#### Excerpt provided
===

The food writer speaks to Ella Walker about her world, ahead of a trip to the UK.

If you have seen food docu-series Salt, Fat, Acid, Heat on Netflix, you'll know that host and author of the cookbook of the same name, Samin Nosrat, is quite possibly the most wonderful person in food TV.

Whether cooing over Parmesan, excitedly dousing everything in extra virgin olive oil or just tasting something rapturously, the Californian chef - who started her career at prestigious Berkeley restaurant, Chez Panisse - New York Times food columnist, teacher and speaker is mesmeric to watch and listen to.

We caught up with her ahead of a visit to England, to find out how her brain, and her stomach, tick...

On why she wants to encourage everyone to cook...

"It boils down to: Just cook anything," she says. "The underlying message for me is always that it doesn't matter if it's perfect, or beautiful, or if it's the fanciest thing. You could just make a plate of eggs and toast for dinner, and that's great."

On explaining how to use Salt, Fat, Acid, Heat every day...

"People might say, 'Salt, fat, acid, heat - this is such an abstract conception that I can't understand,' and I always say, 'Well no, you already intuitively understand it, you just don't have the words for it.'

"Every time you eat Mexican food, you put on salsa and sour cream and guacamole, and those things are salt and fat and acid. Your body and your mouth know that's what makes food taste good, and you already know when you get a burrito that might be a little dry or bland, how to make it taste better - you just don't know you're doing salt and fat and acid. So if I can explain that to you, so you can understand this idea, and apply it every time you eat, then maybe eventually that'll become something you want to apply when you cook."

On having always loved eating...

"There's this story. I was probably one and a half years old [and poorly], and all of the adults were standing around the kitchen counter eating something that was really delicious, and they were making all of these yummy noises. I looked up at them and I knew that I wasn't allowed to eat it, so I didn't ask for any, I just looked at them and I said, 'Is it delicious?' Haha, I just wanted to know if it was good!"

On her mum's cooking...

"My mum is an extraordinary cook. My family is from Iran, so my mum cooked us the most extraordinary Persian food my whole childhood, it so delicious. That was really important for her to cook for us in that way, to give us this immersion in our culture, even though we weren't at home."

On feeling out of her depth in kitchens as a beginner...

===

Collected data entries:
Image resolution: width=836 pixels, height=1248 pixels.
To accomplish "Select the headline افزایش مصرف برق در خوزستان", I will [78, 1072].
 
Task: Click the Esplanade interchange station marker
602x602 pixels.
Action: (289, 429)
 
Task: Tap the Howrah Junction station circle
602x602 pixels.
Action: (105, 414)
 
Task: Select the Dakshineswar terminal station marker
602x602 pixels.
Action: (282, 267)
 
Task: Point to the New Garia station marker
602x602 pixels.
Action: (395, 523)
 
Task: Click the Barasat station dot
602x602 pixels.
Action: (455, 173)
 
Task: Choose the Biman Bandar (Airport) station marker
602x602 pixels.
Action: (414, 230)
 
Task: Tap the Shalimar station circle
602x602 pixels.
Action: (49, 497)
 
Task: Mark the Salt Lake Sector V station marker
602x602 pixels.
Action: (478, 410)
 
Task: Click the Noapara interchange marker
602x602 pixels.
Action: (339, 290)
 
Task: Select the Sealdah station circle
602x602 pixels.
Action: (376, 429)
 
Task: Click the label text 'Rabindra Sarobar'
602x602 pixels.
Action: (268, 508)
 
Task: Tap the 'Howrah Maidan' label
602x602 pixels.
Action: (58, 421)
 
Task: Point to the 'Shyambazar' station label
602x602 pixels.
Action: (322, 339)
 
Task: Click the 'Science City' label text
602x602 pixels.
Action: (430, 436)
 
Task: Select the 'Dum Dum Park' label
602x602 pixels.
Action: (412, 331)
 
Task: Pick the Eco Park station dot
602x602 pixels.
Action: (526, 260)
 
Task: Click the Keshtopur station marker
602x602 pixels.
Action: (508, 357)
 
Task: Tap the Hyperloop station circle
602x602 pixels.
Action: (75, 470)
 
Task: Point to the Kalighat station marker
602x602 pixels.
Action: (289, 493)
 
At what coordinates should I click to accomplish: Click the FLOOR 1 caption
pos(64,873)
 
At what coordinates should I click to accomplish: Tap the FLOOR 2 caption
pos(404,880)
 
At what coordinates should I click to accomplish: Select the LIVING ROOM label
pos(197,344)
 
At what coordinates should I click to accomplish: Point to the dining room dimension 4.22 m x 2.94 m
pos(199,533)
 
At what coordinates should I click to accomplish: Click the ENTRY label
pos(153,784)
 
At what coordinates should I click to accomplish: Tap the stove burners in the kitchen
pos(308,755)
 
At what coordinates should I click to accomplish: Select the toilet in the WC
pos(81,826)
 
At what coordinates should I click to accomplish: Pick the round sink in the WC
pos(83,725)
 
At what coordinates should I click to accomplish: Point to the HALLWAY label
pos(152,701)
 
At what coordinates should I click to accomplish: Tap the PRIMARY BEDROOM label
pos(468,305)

===

#### Problem statement
Resume the interview with Samin Nosrat from the point where it stops. The data has no connection to the interview with Samin Nosrat.

#### Response for this exercise
"I was so anxious, I messed up so many things, I always felt like I was in the way," says Nosrat, recalling her early days at Chez Panisse. "There's a physicality in a restaurant kitchen, the corners are really tight, and you have to be able to anticipate 'is somebody going to walk by me with something hot?' I was lumbering around like a bug furry dog, I didn't know how to move in a kitchen."

That feeling didn't subside for a good two years: "Every day was sink or swim for a long time, and it was very, very overwhelming."

On finding her own way as a home cook...

"One of my great pleasures is going to the grocery store and just deciding what I'm going to make," says Nosrat - but don't think her kitchen at home is restaurant standard. "I live in a tiny apartment, with a little stove and a lot of the stuff I took for granted in a restaurant - there's not someone here washing my dishes, I can't make a huge pot of stock and use it all week long, my refrigerator is kind of broken, everything is a little bit wonky - and I just have to make the most of it."

On taking cues from your body when it comes to what you eat...

Following several months of travelling and work commitments, and the fast, often unhealthy eating that comes with that, Nosrat started a process of "honing my ability to listen to my body, and use the cues of my body to make decisions. [So] if I think about an opportunity and immediately my stomach clenches, then it's probably a good sign to not do it.

"Whereas if I think about something and my heart is soaring, then maybe I do want to do it," she muses. "That same methodology applies to what I want and should eat - it's just so interesting because I've never been the person who chooses broccoli first, haha. But now I find myself strangely motivated to eat broccoli."

On 'clean eating' and conflating food with wellness...

"I do feel really sad about the messaging of clean eating, and of wellness, which is the new language that covers up the old language of dieting," says Nosrat. "One thing I can do is represent the pure joy of cooking and eating, and help people feel a little bit freer about that - and that doesn't always mean eating things that are unhealthy, it just means we shouldn't have to be wrestling with guilt every time we take a bite of something."

On the brilliance of vegetables...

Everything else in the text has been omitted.